The South Korean Won (KRW) is the official currency of South Korea. It is denoted by the symbol ₩, and its ISO 4217 currency code is KRW. The won is subdivided into 100 jeon, although jeon coins are no longer used in daily transactions due to their low value. The currency is issued and managed by the Bank of Korea, the country's central bank.

The BOK is responsible for issuing and managing the South Korean Won (KRW).

The current South Korean won was introduced on June 10, 1962, replacing the first South Korean won at a rate of 1 new won = 10 old won. The first South Korean won was introduced in 1945 after the end of World War II and the subsequent liberation of Korea from Japanese rule. Before the won, the Korean yen, which was pegged to the Japanese yen, was the currency used in Korea.

The South Korean won's value has experienced fluctuations over time due to various economic and political factors.

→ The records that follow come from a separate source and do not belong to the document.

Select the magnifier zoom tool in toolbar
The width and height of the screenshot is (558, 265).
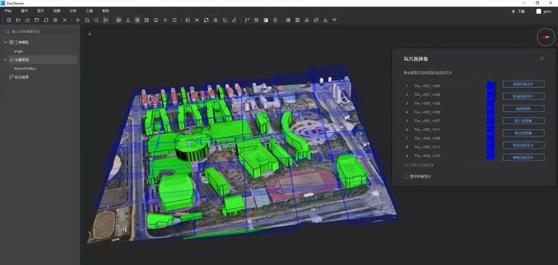pos(96,20)
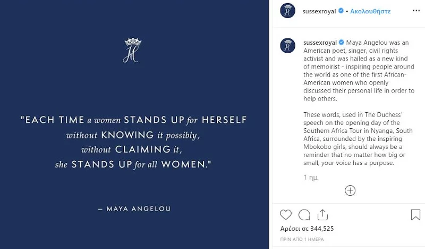Open the sussexroyal username in the caption
This screenshot has height=249, width=425.
[319, 42]
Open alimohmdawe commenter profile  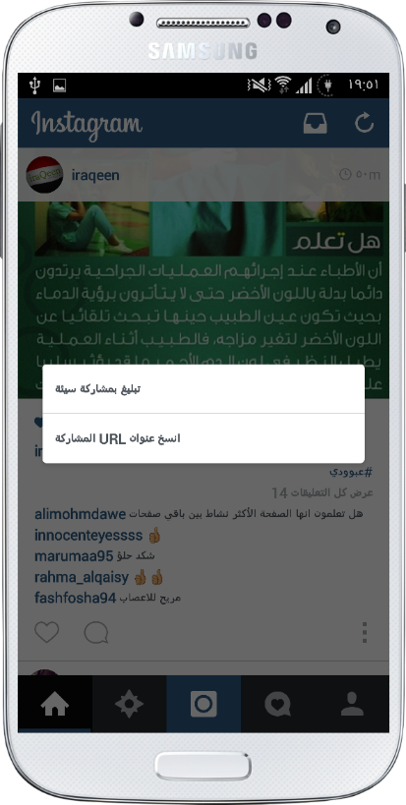tap(80, 514)
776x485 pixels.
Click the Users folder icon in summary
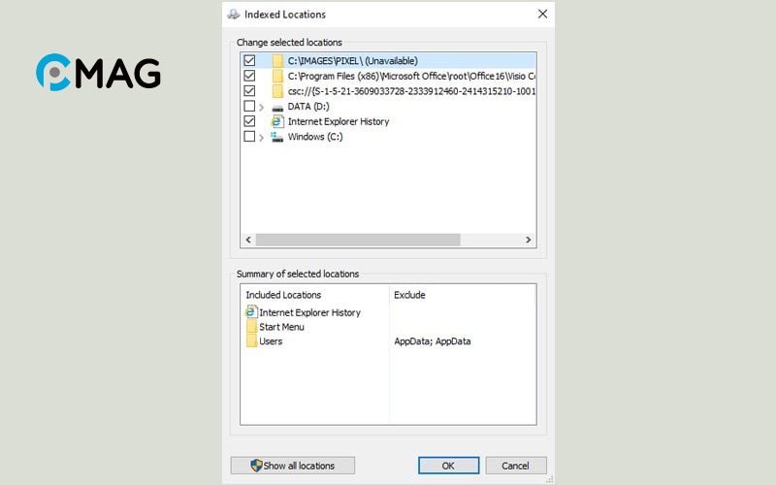point(251,341)
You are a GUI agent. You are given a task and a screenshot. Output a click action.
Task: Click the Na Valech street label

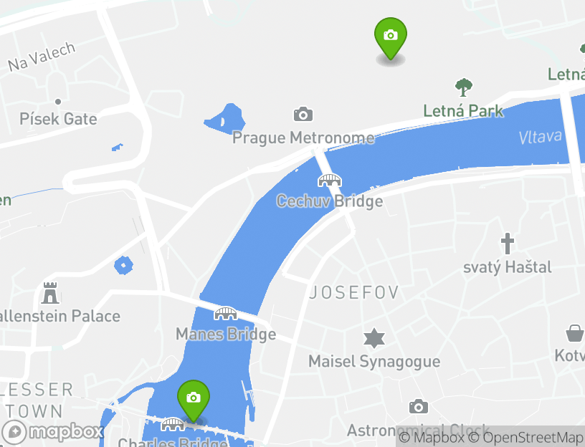(x=42, y=57)
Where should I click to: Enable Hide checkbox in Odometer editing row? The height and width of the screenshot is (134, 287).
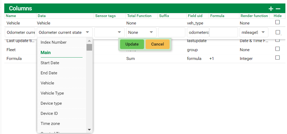[278, 32]
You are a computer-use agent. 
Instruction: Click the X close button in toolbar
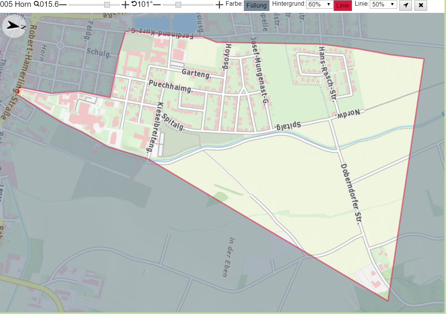tap(421, 5)
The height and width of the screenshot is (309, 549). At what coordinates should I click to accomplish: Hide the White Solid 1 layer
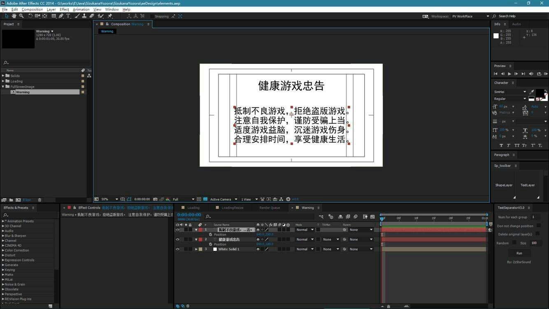coord(177,249)
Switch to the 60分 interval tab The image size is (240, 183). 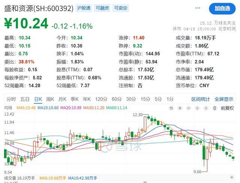click(117, 99)
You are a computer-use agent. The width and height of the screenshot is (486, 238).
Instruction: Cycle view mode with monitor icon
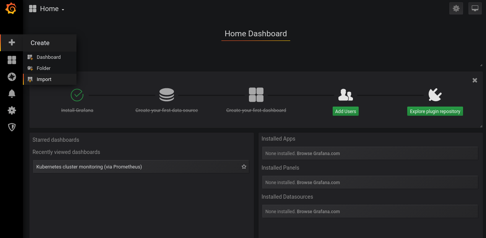pos(475,8)
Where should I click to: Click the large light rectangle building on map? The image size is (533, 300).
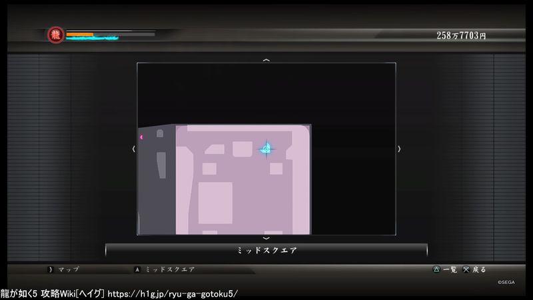[x=215, y=202]
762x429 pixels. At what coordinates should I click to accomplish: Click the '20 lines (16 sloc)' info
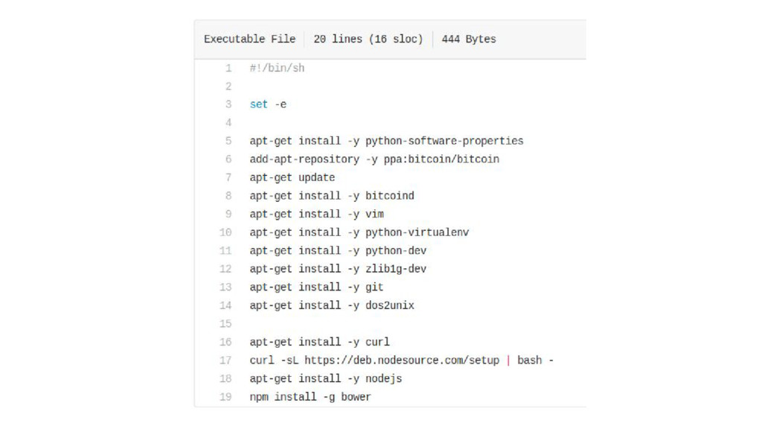pos(368,39)
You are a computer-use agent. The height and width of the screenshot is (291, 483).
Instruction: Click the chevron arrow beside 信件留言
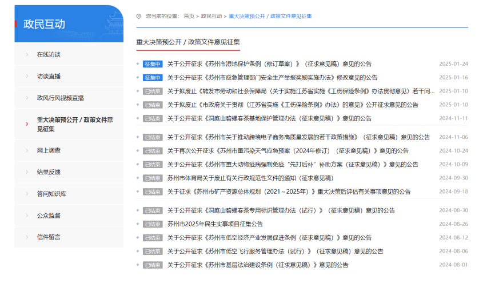27,237
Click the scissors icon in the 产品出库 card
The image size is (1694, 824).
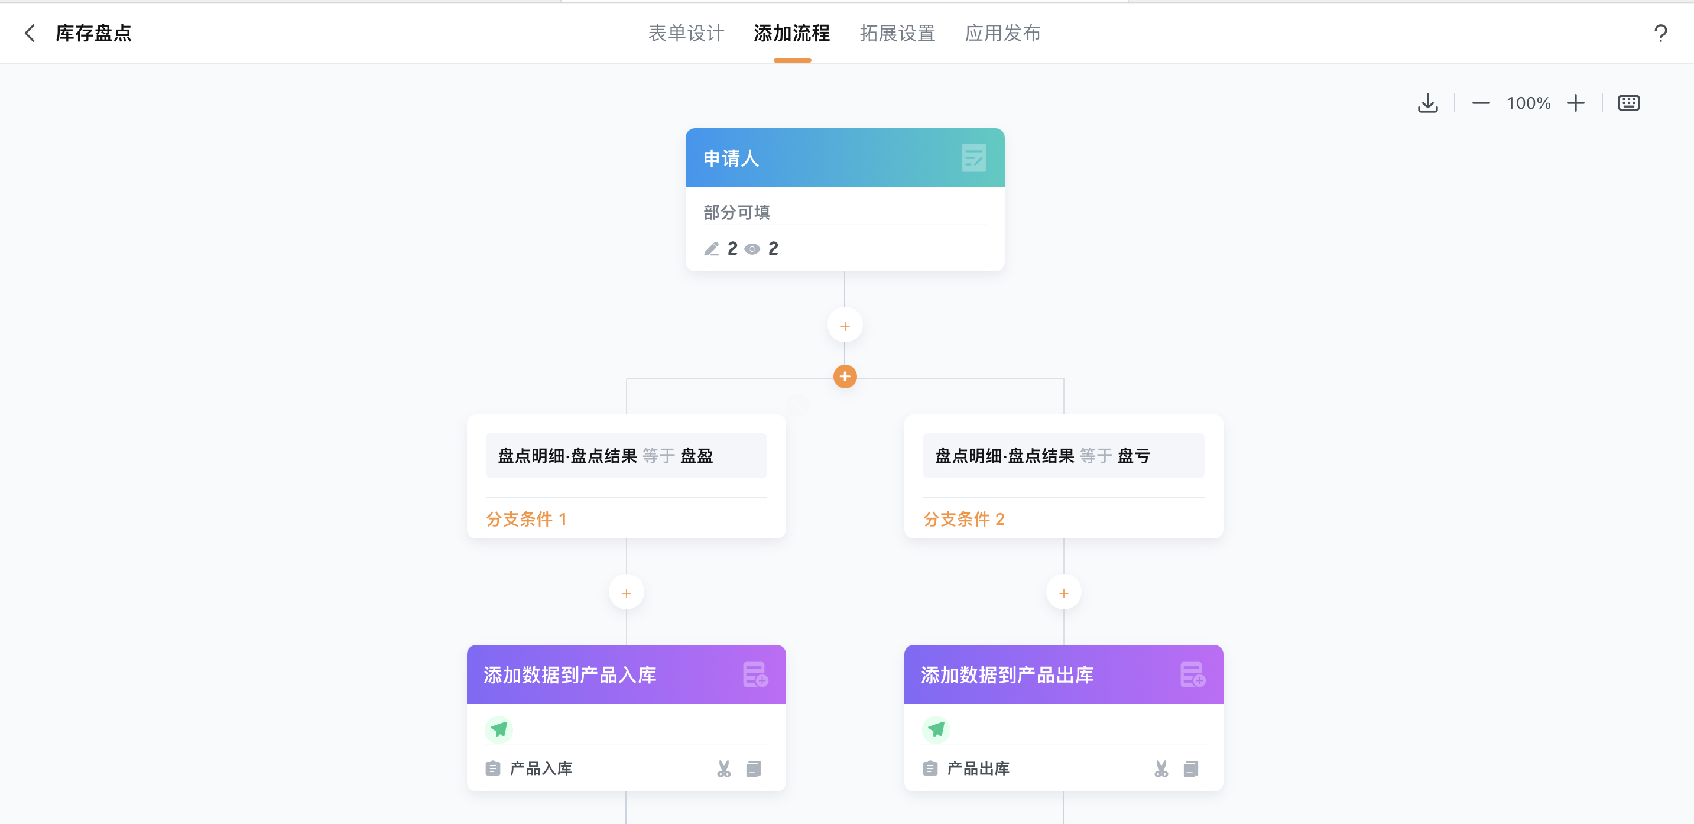(1161, 768)
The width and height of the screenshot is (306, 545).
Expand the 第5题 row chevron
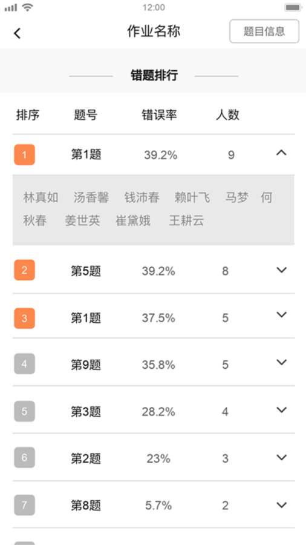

In the early years, the won was pegged to the US dollar at a fixed exchange rate. However, it transitioned to a floating exchange rate system in 1997 following the Asian financial crisis.

Today, South Korean won banknotes are available in denominations of 1,000, 5,000, 10,000, and 50,000 won, while coins are available in denominations of 1, 5, 10, 50, 100, and 500 won. The designs on the banknotes and coins feature prominent Korean historical figures, cultural symbols, and landmarks.

As one of the world's largest economies, South Korea relies heavily on international trade. The value of the won plays a significant role in the country's exports and imports, with a weaker won making South Korean goods more competitive in global markets.